For those who have a dedicated retirement savings plan, this may seem like a fund-it-and-forget-it type of situation. However, family life changes can greatly affect your financial planning. A wedding, baby, divorce, loss of a partner—all are significant and emotional life events, and all can have a potential impact on how you save.
Whatever changes come your way, it’s important to keep your future a priority. Below are some tips to help keep your retirement savings from being derailed.
While it may be more exciting to plan the wedding, it is critical for you and your partner to discuss your finances together. Money can be a source of contention even for the happiest couples. Avoid potential conflicts with these tips.
▪ Create a budget: Spend some quality time on a budget for your combined incomes and expenses. Retirement saving should be a priority, because it will impact your future together.

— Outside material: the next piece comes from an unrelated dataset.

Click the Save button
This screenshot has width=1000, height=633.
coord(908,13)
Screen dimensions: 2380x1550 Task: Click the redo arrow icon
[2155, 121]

▪ Save more: If both spouses are near the start of their careers, you have more time and opportunity to save. If you’re further along, you may want to consider finding ways to save more.
▪ Think ahead: Regardless of how long your honeymoon phase lasts, be sure to review your finances often and make changes when necessary
Having a baby
From daycare to college, raising a child can be both rewarding and, well frankly, expensive. With your family’s new immediate needs, you may be tempted to pull back on saving. Don’t. Retirement will be here before you know it. In the meantime, keep these items in mind.

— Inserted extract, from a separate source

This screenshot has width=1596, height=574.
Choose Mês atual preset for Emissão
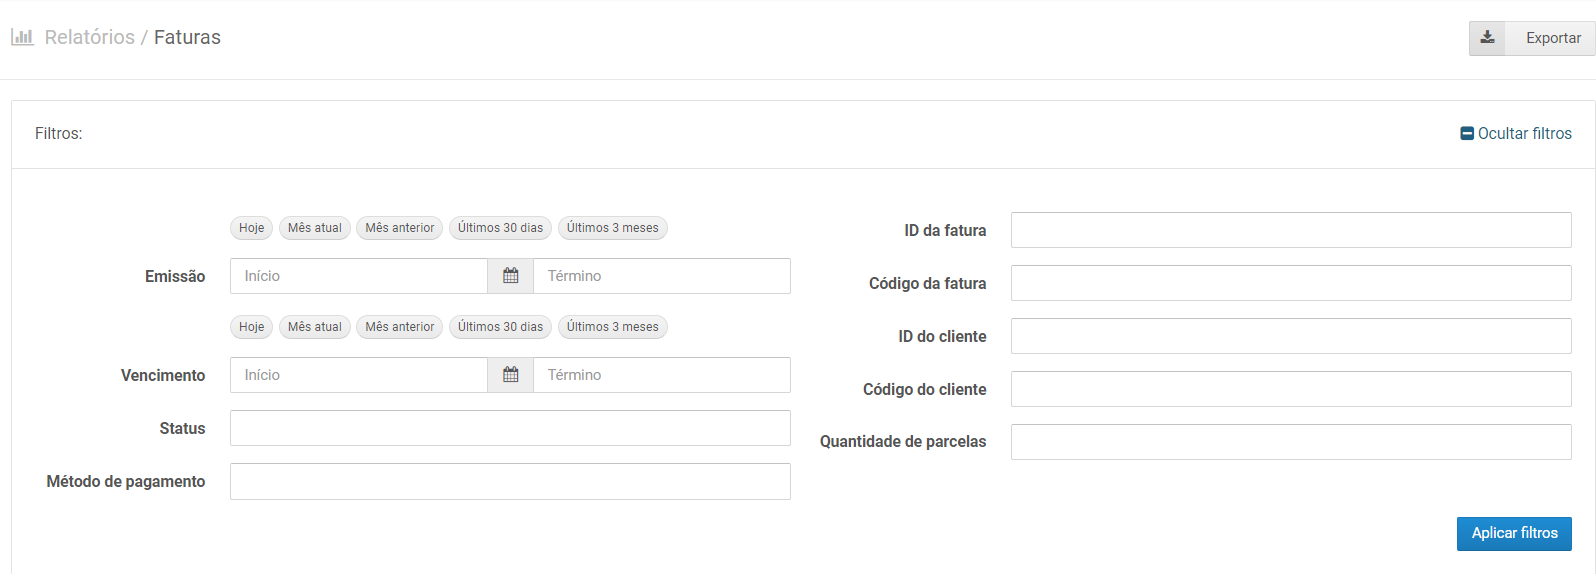pos(315,228)
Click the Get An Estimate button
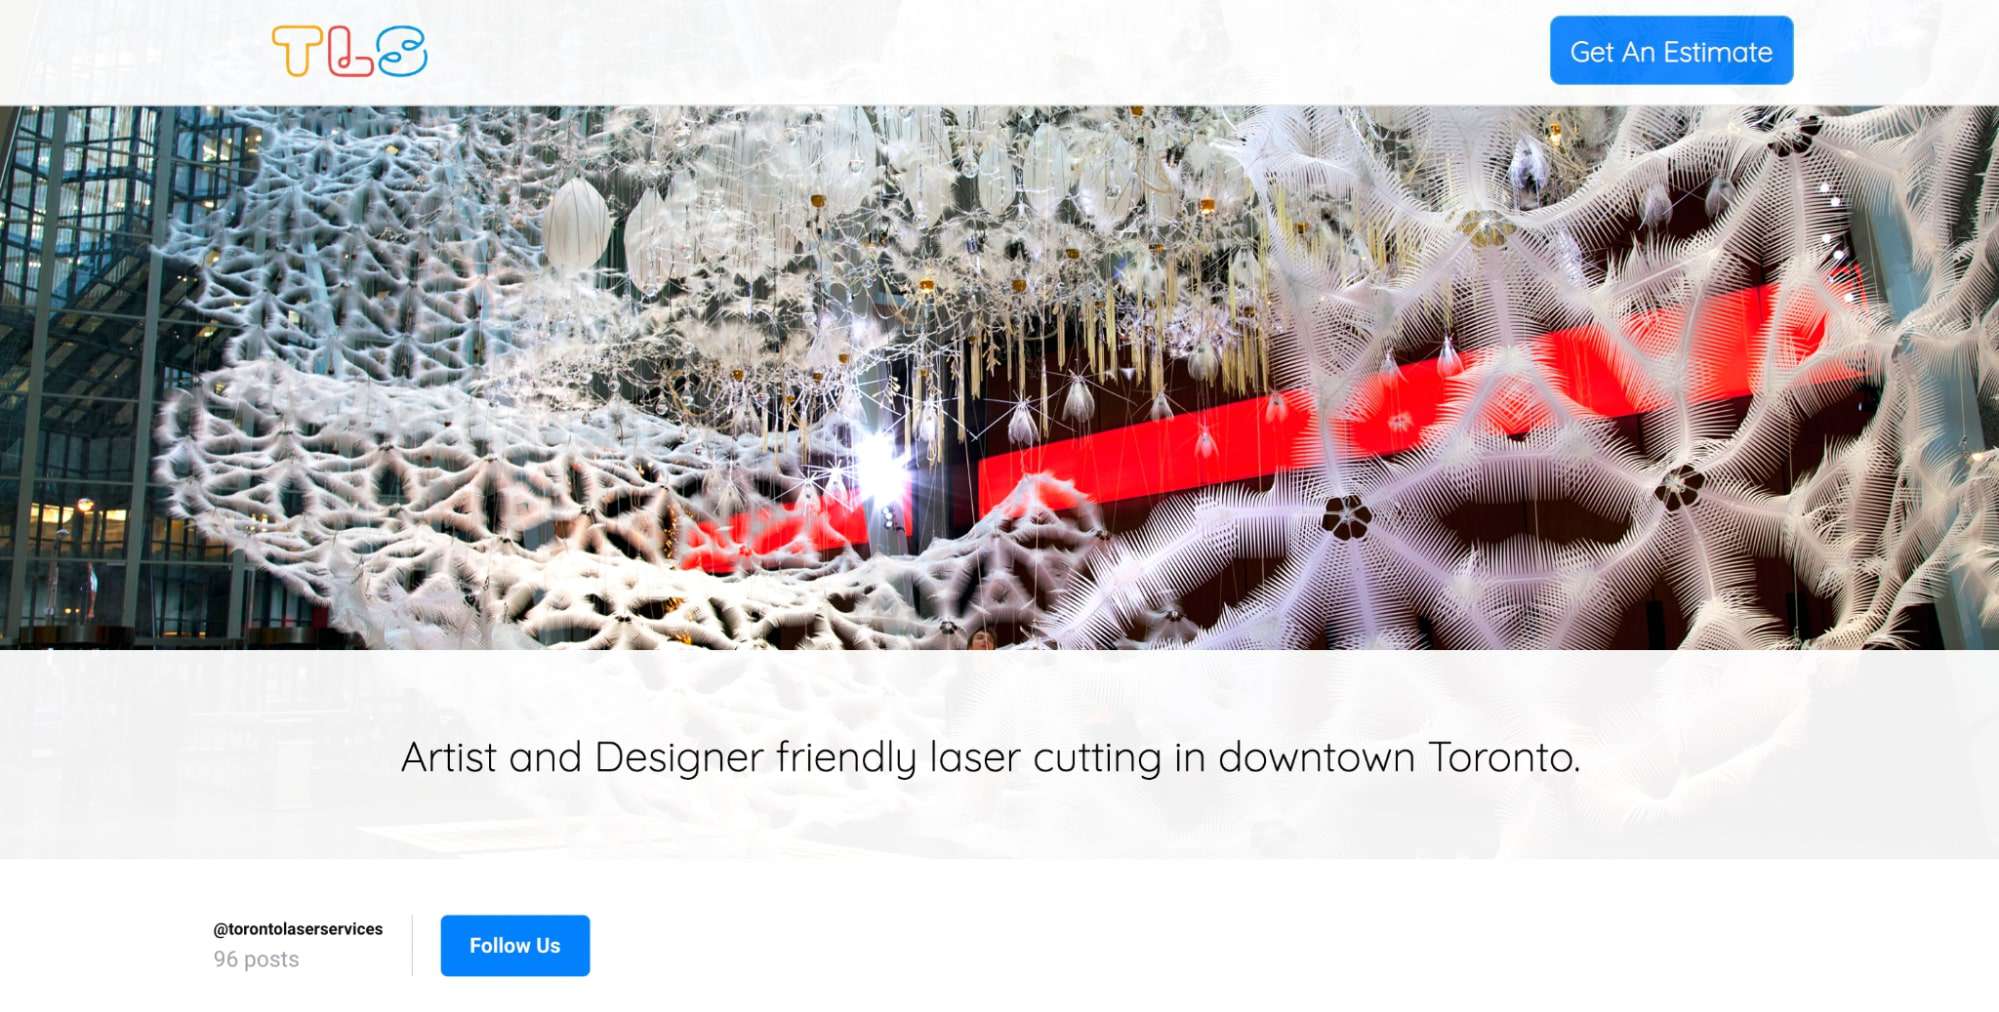The image size is (1999, 1012). coord(1671,50)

▪ Remember your future: Your future security will actually benefit your children. By saving enough for your retirement now, you won’t have to depend on them later. And, if you continue to save, you have more potential opportunities to grow your money.
▪ Save for emergencies: Kids come with all kinds of unexpected expenses. Build an emergency fund to cover them. Save enough to cover at least six to 12 months of expenses.

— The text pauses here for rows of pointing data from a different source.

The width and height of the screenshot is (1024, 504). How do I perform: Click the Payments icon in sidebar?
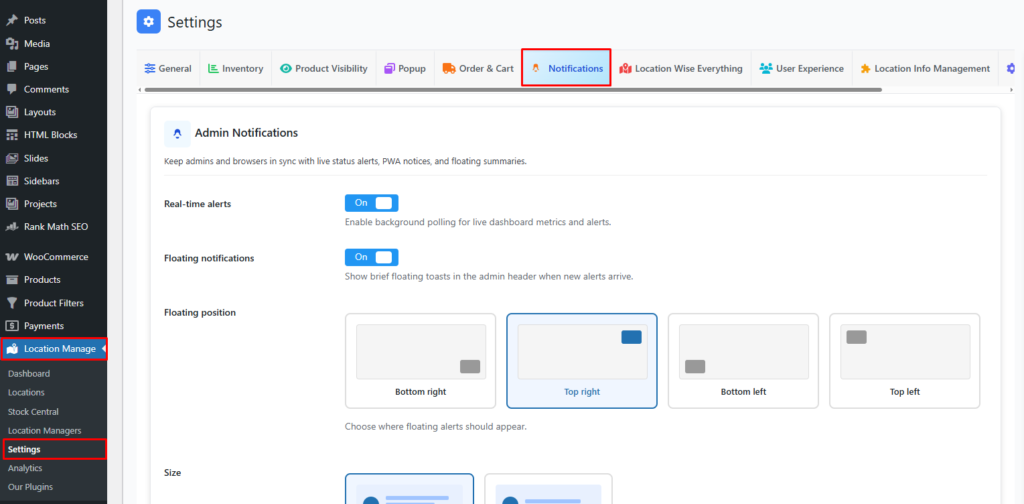pyautogui.click(x=12, y=326)
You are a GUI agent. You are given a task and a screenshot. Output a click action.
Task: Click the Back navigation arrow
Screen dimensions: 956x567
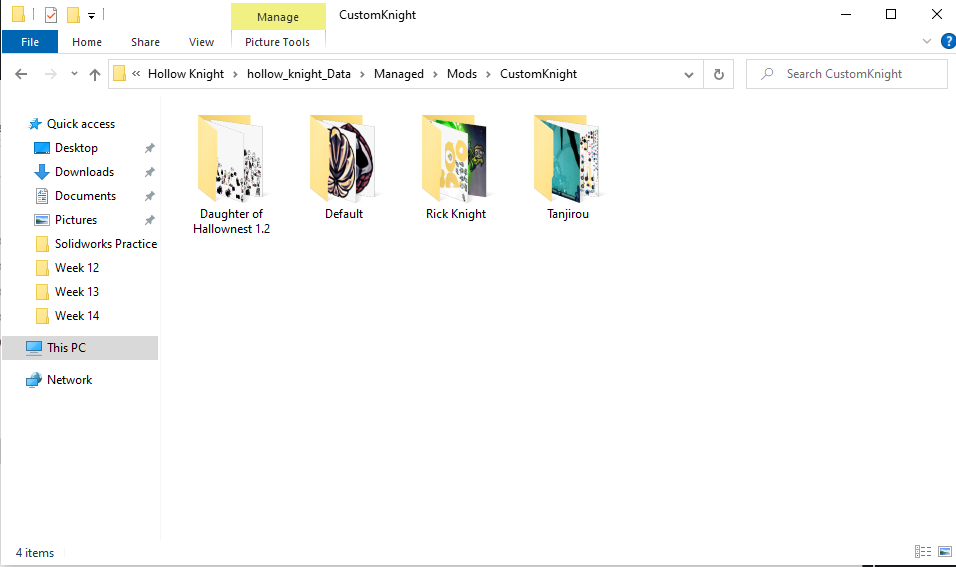[x=21, y=74]
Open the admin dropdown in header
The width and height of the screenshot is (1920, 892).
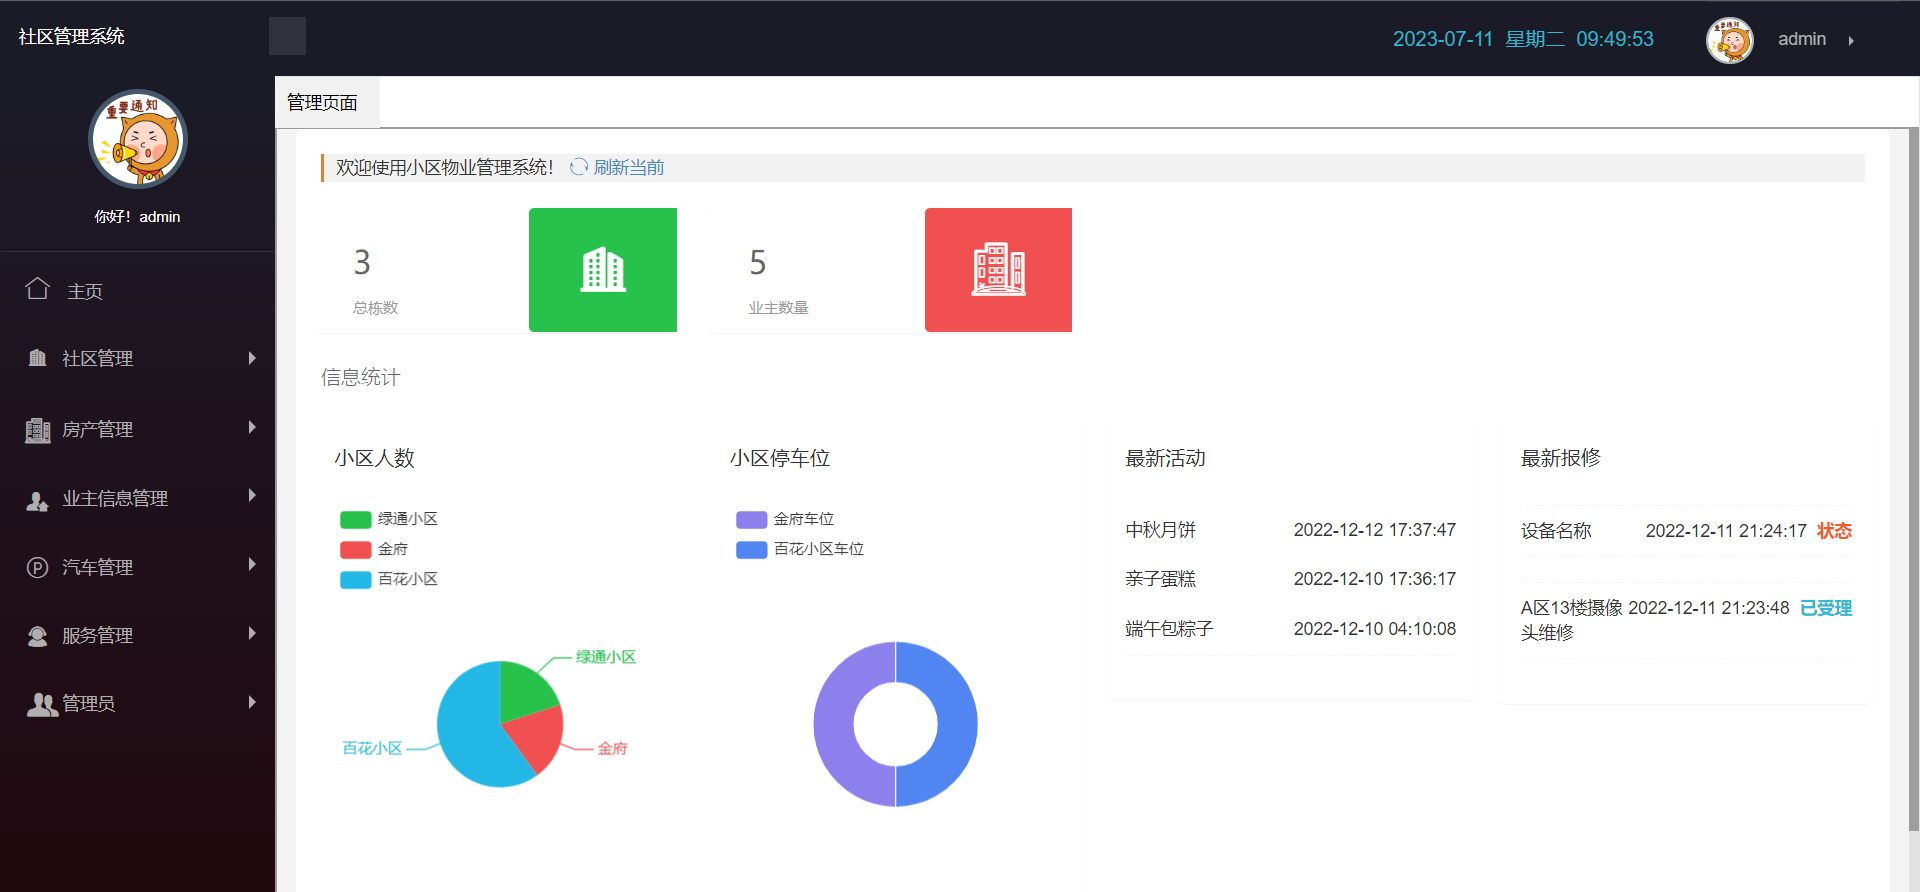(x=1814, y=39)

▪ Get creative for college: There’s more than one way to pay for college--financial aid, grants and scholarships are all potential options. There aren’t as many choices for saving for retirement. Saving now is one of your few best bets for success.
Divorcing or losing a spouse can take a big toll, both emotionally and financially. Even if one partner managed the daily finances, it's important to understand your assets and debts. Be sure you also understand how your retirement accounts are impacted, too.
▪ Create an action plan: Even if the emotions haven’t settled, it’s important to plan for your new financial situation. That includes creating a new budget and considering how your retirement needs will change. In divorce, some of your savings may go to your ex-spouse. As a widow or widower, you may need to manage benefit payments.
▪ Stay focused: Your income may have changed, but your long-term goals should stay intact. It could mean finding ways to set aside more for retirement. Be careful to follow your budget. The temptation to use credit cards can be greater when your income is reduced. Accumulating debt now could have a worse long-term financial effect.
▪ Deal with the details: You will have a lot of details to manage when a family change occurs. It’s a good time to review the beneficiaries you have named for your retirement and other financial accounts. Try to take care of the details soon so these details don’t fall off your radar. This will ensure your wishes will be followed when the time comes.
The bottom line is that your family life may change, but one thing needs to stay the same. Stay committed to your retirement savings. Your future is counting on it.